Волосом, в четверть, зеленым, жестким обросла лошадь. Ноги короткие, в земле скребутся.
— Пчела идет, чадо! Здорово пчела идет! А мне тут бумагу прислали — кто желает в дружину Святого Креста?
Везде будто не лошадь, а поп Исидор. Телега как изба, колеса с двери. Гремит, грохочет.
— Прям на паперть и дьячка тяни. А я к утру приеду, на поминки дарю тебе меду десять фунтов. Царство небесное!
Ходил шаман Апо, всем шаманам князь, по тайге ходил. Духи у тайги злые, надо злых духов просить. Железом стращать, в бубен бить, на топшуре-балалайке играть. С духом вести себя строго, как с человеком.
Над всеми духами — дух Ерлик-хан; над шаманами — шаман Апо.
Так, видно, надо! Так, видно, будет!
Прель осенняя в тайге пахнет мокро.
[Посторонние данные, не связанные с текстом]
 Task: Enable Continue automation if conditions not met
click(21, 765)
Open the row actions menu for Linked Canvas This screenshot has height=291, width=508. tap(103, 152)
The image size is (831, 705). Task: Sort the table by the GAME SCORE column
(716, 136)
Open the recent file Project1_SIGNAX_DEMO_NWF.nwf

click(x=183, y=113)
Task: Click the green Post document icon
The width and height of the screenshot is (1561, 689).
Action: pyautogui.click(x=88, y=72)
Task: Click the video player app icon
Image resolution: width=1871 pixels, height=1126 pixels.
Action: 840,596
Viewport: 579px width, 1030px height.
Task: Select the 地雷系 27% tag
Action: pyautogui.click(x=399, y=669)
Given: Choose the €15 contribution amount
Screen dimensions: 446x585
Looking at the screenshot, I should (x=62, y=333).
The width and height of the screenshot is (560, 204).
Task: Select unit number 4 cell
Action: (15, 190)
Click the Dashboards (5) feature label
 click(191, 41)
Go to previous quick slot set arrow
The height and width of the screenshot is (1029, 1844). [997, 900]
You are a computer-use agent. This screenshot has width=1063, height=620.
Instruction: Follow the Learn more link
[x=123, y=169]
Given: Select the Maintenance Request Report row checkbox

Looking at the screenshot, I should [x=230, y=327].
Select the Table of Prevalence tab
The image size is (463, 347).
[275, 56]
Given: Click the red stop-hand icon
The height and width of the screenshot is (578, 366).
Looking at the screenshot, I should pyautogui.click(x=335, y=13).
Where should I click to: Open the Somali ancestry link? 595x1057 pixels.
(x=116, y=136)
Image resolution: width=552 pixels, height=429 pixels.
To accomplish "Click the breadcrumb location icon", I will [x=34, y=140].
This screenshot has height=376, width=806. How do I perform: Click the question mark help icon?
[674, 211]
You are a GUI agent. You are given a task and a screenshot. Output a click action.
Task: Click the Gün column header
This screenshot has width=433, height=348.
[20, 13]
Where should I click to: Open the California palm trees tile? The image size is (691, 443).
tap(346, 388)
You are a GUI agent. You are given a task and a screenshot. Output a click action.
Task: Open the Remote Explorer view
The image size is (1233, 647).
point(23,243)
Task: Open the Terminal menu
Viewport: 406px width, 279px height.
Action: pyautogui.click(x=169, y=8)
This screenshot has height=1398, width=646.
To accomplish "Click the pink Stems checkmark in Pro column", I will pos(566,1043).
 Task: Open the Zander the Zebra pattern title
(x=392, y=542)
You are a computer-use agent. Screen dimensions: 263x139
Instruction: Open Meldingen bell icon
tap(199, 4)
Травы мокрые, сырые плачут (умирать кому охота?).
Дерево, старое дерево (может, Ерлика-хана в люльке видело) дребезжит, стынет.
Сказано — осень!
Робко шамана просили:
— Думай…
Духи железа боятся — на поясе железные планки; в губах Апо стальной кобыз дребезжит.
На русских больших духов просить надо в помощь. Больше тайги духов, чтоб им тайга как солома была, шипела, ломалась. Тут тенгрихи — вторые духи — не помогут; тут онгоны — души дедов и стариков — совсем как сырье для костра, не годятся.
На русских духов каких позвать?
Елани — поляны хиреют, как лошади в джут. Травы точно шерсть вылазят.
И ветер тут рыжебородый, русский, злой!
Ходит шаман Апо, кафтан за кустарники, кустарники за кафтан. Всем, даже деревьям, нужен шаман. Большой шаман, как наводнение, как мороз.
Одно — Апо имя ему. Как казенная винтовка, как водка — крепкое имя.
Всех духов умилостивить трудно.
Сказал Апо в ауле:
— Буду комлать. Буду с железом, с ножом стальным, с плетью за духами гоняться. Всех духов сгоню — настращаю, просить буду. Напугаются — скажут правду!
Сказали аксакалы шаману:
— Великий бог — Кутай, аллах. Великий Мах-мет — пророк его. Нету аллаха, ушел от киргизов.
Койонок, Койонок, где твой голубой конь, спина которого — змея в середине лета, а искры от копыт — звезды?
Ушел дух на Абаканские горы, и пути его замело снегом.
Отпали от бубна сосцы — обички.
Вот как это случилось.
Пришли к шаману Ало джатачники — рвань рванью. Одежда у них как листья зимой — гнилье.
Сказали:
— Думают ак-урус — белый русский — большой отряд из джигитов составить. Воевать на Югорской земле. А козыл-урус — красный русский — не хочет отряда.
— Не надо идти джигитам, — сказал Апо.
Сказали джатачники:
— Мы люди бедные, коров у нас нету, кумыс не пьем — айран… Никто нас не слушает, как весеннюю траву косят.
Сказал Апо:
— Надо жить в мире, травы растут большие — скот растет будто туча. Не надо воевать. Пусть русский воюет.
Сказали джатачники:
— Мы так думаем — не надо воевать. Говорит ак-урус: кабинетские земли получай, воюй. Скота в тысяча раз больше будет. Как делать?
Голубой шелковый бешмет надели на Апо. Серебром выложенный чекмень — пояс обтянул тощий живот Апо.
Сказал Апо, всем шаманам шаман:
— Много скота — счастье человеку. Мало скота — смерть. Кабинетский земля даст много скота. Ладно. Буду думать.